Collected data
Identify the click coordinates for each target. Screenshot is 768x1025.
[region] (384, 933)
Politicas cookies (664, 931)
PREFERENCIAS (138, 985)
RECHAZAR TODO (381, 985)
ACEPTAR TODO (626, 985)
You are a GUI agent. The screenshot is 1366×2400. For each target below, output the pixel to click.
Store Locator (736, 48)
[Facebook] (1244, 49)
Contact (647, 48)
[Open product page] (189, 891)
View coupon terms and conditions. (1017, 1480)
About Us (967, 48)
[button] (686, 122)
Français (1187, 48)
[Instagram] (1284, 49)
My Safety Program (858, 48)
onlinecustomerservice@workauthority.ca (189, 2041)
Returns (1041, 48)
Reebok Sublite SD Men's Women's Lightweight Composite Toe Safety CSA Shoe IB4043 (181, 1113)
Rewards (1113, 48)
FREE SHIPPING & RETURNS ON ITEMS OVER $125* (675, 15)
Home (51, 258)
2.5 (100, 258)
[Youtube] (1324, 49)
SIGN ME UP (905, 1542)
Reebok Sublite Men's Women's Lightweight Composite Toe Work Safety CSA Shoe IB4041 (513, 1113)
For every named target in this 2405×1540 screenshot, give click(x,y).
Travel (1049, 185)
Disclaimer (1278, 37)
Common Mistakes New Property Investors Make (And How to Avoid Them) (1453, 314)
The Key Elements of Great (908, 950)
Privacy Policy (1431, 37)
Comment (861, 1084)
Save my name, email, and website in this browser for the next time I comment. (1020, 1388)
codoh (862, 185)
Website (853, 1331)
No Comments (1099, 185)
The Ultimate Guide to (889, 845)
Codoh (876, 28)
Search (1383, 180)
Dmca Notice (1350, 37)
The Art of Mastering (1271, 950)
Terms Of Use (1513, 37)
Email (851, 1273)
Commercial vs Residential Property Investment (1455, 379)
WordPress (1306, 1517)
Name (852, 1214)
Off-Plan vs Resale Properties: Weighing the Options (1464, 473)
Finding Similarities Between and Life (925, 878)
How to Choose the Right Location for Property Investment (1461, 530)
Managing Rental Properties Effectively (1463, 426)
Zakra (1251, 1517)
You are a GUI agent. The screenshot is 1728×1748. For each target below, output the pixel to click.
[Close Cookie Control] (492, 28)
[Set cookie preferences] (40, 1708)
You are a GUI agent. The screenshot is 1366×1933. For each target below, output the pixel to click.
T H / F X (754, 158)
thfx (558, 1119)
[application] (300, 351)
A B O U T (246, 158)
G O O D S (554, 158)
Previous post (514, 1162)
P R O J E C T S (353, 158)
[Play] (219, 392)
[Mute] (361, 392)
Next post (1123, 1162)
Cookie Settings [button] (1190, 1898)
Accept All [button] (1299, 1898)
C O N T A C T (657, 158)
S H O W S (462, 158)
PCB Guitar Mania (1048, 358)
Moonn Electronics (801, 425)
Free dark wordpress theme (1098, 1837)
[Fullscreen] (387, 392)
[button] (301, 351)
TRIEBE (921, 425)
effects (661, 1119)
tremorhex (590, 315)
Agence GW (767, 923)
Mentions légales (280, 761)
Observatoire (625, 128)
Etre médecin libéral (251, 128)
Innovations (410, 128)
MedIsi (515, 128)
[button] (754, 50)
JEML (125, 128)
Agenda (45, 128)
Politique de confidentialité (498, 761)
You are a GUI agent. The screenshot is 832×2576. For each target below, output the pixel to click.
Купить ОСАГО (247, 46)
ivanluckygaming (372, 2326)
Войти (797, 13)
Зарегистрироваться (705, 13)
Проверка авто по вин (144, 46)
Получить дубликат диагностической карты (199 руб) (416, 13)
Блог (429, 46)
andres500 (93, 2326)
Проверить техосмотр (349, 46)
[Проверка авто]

◆ Aim of the exercise
Restate each line of the records above without any deviation.

◆ Exercise result
Identify the click coordinates for each target. Screenshot is 768x1025.
[region] (384, 933)
Politicas cookies (664, 931)
PREFERENCIAS (138, 985)
RECHAZAR TODO (381, 985)
ACEPTAR TODO (626, 985)
You are a GUI agent. The screenshot is 1366×2400. For each target below, output the pixel to click.
Store Locator (736, 48)
[Facebook] (1244, 49)
Contact (647, 48)
[Open product page] (189, 891)
View coupon terms and conditions. (1017, 1480)
About Us (967, 48)
[button] (686, 122)
Français (1187, 48)
[Instagram] (1284, 49)
My Safety Program (858, 48)
onlinecustomerservice@workauthority.ca (189, 2041)
Returns (1041, 48)
Reebok Sublite SD Men's Women's Lightweight Composite Toe Safety CSA Shoe IB4043 (181, 1113)
Rewards (1113, 48)
FREE SHIPPING & RETURNS ON ITEMS OVER $125* (675, 15)
Home (51, 258)
2.5 (100, 258)
[Youtube] (1324, 49)
SIGN ME UP (905, 1542)
Reebok Sublite Men's Women's Lightweight Composite Toe Work Safety CSA Shoe IB4041 (513, 1113)
For every named target in this 2405×1540 screenshot, give click(x,y).
Travel (1049, 185)
Disclaimer (1278, 37)
Common Mistakes New Property Investors Make (And How to Avoid Them) (1453, 314)
The Key Elements of Great (908, 950)
Privacy Policy (1431, 37)
Comment (861, 1084)
Save my name, email, and website in this browser for the next time I comment. (1020, 1388)
codoh (862, 185)
Website (853, 1331)
No Comments (1099, 185)
The Ultimate Guide to (889, 845)
Codoh (876, 28)
Search (1383, 180)
Dmca Notice (1350, 37)
The Art of Mastering (1271, 950)
Terms Of Use (1513, 37)
Email (851, 1273)
Commercial vs Residential Property Investment (1455, 379)
WordPress (1306, 1517)
Name (852, 1214)
Off-Plan vs Resale Properties: Weighing the Options (1464, 473)
Finding Similarities Between and Life (925, 878)
How to Choose the Right Location for Property Investment (1461, 530)
Managing Rental Properties Effectively (1463, 426)
Zakra (1251, 1517)
You are a GUI agent. The screenshot is 1728×1748. For each target below, output the pixel to click.
[Close Cookie Control] (492, 28)
[Set cookie preferences] (40, 1708)
You are a GUI agent. The screenshot is 1366×1933. For each target below, output the pixel to click.
T H / F X (754, 158)
thfx (558, 1119)
[application] (300, 351)
A B O U T (246, 158)
G O O D S (554, 158)
Previous post (514, 1162)
P R O J E C T S (353, 158)
[Play] (219, 392)
[Mute] (361, 392)
Next post (1123, 1162)
Cookie Settings [button] (1190, 1898)
Accept All [button] (1299, 1898)
C O N T A C T (657, 158)
S H O W S (462, 158)
PCB Guitar Mania (1048, 358)
Moonn Electronics (801, 425)
Free dark wordpress theme (1098, 1837)
[Fullscreen] (387, 392)
[button] (301, 351)
TRIEBE (921, 425)
effects (661, 1119)
tremorhex (590, 315)
Agence GW (767, 923)
Mentions légales (280, 761)
Observatoire (625, 128)
Etre médecin libéral (251, 128)
Innovations (410, 128)
MedIsi (515, 128)
[button] (754, 50)
JEML (125, 128)
Agenda (45, 128)
Politique de confidentialité (498, 761)
You are a GUI agent. The screenshot is 832×2576. For each target below, output the pixel to click.
Купить ОСАГО (247, 46)
ivanluckygaming (372, 2326)
Войти (797, 13)
Зарегистрироваться (705, 13)
Проверка авто по вин (144, 46)
Получить дубликат диагностической карты (199 руб) (416, 13)
Блог (429, 46)
andres500 (93, 2326)
Проверить техосмотр (349, 46)
[Проверка авто]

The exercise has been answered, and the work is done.